In my situation, where my wife doesn't care for me anymore, she went from loving, to "friendly" to absolute ice-cold...over the weekend I heard her say "I Fing hate you" .."Get out of my life" "just kill yourself and put us both out of our misery"...things to that nasty nature

She thinks that i am trying to take 50% of everything from the divorce...just because I want to hurt her...and be spiteful.

Everyone keeps telling me, that's exactly what I should do, take as much as possible and "hit her where it hurts"

And I admit, I entertained the idea, in anger, and in hurt. However, that's not me...she in the end is coming off as a monster, and a terrible human being....but what would I be if I did something like that out of anger?

We both worked hard, and alone i can at least keep my nose above water...which is better than where I was before we moved in together and got married...

I don't even care about the money, i just expected her to agree to say "Hey, we were married, we earned and spent money together, so you deserve something to help you be financially stable"...instead...she literally flipped out and called me a "Greedy *****" when i even suggested splitting things..

She is fine with giving me the old furniture...that she hates (hence why she is so willing to give that to me)....but i don't want furniture, i don't even want money...i want security, and stability...

Anyhow...i'm ranting now, it's just one of those nights where I question "Should I do this? Would it give me the closure I need? Will it help at all when it so clearly makes her angry?"

I just don't know


----------



## scione (Jul 11, 2011)

She chose to leave the marriage. You think if you don't take 50% then she'll be nice to you and not be angry at you?

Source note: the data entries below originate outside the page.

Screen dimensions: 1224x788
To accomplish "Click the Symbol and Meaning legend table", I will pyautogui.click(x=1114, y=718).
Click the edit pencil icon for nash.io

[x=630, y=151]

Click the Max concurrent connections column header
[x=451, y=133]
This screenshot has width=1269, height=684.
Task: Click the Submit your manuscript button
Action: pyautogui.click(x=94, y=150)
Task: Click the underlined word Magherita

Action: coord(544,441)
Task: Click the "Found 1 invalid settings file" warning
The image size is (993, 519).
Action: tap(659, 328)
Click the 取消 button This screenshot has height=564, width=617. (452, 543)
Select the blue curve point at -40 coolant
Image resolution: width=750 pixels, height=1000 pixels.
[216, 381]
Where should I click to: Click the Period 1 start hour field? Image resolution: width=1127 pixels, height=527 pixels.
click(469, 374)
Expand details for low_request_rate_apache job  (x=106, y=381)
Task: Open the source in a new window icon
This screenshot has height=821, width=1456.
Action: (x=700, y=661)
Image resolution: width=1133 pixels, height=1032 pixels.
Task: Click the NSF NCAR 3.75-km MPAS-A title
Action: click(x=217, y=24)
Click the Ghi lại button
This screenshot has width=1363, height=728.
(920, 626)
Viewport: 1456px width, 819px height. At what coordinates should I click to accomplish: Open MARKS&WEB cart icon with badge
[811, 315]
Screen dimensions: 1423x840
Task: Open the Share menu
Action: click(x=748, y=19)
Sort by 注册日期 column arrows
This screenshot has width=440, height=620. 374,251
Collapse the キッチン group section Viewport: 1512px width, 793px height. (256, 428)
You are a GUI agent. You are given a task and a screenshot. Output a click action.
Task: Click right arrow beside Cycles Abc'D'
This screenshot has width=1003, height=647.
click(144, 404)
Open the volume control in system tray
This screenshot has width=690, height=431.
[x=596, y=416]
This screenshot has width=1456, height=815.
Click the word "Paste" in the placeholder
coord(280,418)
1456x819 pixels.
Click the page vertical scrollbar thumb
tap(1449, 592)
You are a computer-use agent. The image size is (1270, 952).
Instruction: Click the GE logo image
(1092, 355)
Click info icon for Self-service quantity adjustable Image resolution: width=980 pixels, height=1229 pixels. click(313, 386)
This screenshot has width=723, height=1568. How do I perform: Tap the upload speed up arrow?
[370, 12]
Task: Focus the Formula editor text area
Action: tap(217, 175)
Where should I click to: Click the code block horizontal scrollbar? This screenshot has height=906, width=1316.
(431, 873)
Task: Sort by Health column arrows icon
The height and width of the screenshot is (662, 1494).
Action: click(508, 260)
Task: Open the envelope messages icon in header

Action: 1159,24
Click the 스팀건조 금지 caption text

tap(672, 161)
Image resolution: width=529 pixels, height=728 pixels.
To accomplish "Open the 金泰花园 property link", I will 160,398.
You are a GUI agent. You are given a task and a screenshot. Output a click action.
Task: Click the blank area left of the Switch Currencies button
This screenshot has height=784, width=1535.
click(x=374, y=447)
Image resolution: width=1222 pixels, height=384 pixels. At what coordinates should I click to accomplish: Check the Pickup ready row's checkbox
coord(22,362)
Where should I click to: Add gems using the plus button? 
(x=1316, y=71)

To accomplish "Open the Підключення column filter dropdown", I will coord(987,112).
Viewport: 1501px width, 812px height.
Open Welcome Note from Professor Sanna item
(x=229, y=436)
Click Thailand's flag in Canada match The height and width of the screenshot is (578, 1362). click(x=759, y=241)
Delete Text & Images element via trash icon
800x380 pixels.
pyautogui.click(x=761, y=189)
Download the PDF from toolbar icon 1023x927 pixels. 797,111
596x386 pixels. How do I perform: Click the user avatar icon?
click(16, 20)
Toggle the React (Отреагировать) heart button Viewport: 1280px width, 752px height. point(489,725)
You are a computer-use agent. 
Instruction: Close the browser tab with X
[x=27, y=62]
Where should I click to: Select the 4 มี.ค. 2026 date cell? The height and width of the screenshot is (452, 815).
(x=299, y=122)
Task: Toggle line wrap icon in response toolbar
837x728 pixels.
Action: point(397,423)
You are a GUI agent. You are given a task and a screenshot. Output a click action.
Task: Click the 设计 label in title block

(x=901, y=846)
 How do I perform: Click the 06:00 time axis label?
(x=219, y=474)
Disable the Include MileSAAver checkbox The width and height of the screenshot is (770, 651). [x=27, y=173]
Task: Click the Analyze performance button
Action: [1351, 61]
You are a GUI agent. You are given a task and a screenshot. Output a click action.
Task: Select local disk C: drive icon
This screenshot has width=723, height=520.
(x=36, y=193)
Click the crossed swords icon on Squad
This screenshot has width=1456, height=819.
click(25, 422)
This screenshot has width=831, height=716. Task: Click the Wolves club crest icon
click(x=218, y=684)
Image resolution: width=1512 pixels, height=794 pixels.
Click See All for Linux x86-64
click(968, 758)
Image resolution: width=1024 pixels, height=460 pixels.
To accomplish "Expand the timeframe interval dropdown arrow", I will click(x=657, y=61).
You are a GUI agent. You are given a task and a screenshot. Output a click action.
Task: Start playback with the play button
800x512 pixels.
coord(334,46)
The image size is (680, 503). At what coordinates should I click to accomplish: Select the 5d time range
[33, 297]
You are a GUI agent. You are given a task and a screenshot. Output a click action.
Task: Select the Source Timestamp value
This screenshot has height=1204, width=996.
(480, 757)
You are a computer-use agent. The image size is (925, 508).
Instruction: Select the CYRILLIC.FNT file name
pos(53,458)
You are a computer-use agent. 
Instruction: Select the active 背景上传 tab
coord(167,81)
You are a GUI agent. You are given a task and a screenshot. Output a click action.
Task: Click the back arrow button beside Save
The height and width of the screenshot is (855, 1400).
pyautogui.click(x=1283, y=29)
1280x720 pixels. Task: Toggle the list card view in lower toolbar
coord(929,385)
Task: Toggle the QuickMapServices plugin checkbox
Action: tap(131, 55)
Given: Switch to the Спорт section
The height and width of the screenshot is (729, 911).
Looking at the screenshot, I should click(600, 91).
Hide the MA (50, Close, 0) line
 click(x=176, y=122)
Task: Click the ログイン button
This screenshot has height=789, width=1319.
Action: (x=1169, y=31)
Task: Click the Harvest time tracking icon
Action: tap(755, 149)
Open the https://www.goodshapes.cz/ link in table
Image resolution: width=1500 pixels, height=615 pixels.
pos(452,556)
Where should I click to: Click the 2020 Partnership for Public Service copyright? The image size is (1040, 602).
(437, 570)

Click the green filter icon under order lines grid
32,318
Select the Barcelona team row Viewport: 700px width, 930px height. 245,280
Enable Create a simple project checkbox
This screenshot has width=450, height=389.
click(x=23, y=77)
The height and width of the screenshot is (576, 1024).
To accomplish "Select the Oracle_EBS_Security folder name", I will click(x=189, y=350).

You will still be a monster to her. Basically no matter what you do, she'll still rewrite history and make you a bad guy. You might as well take your share and leave.


----------



## CSeryllum (Jan 23, 2012)

Dean-- I mean to say that I don't like going back and living paycheck to paycheck, because I invested so much money into the house and relationship, and invested even more by having to move out so suddenly, right before the holidays.

I'm talking about financial stability. Having my funds drained, and then being tossed to the side. It makes me feel like i am struggling, because I am, because that is where she has put me with all of this.

And yes, part of me does want to do the "take my share, because even if i play the good guy, she'll still tell everyone i'm the bad guy"

But I don't if thats what *I* want. I keep going back and forth on it...but the fact that she literally values her money and stuff, more than my LIFE....makes me sad, and angry, and want to lash out by saying "Ok fine then, I want half!"

sigh, this is not an easy, or comfortable position to be in


----------



## lostintheworld1 (Aug 7, 2011)

I am going to get his very hard financially as well. I think that is just part of marriage. I have heard absolute horror stories about these things. In the end it is just money. I have fears about other things getting out that would be much worse. Spouses know so many little things about you that they could reveal. This pain and fear and longing just keep dragging me down. I just want to talk to her and she won't. She is doing no contact. She didn't even tell me she filed for divorce.


----------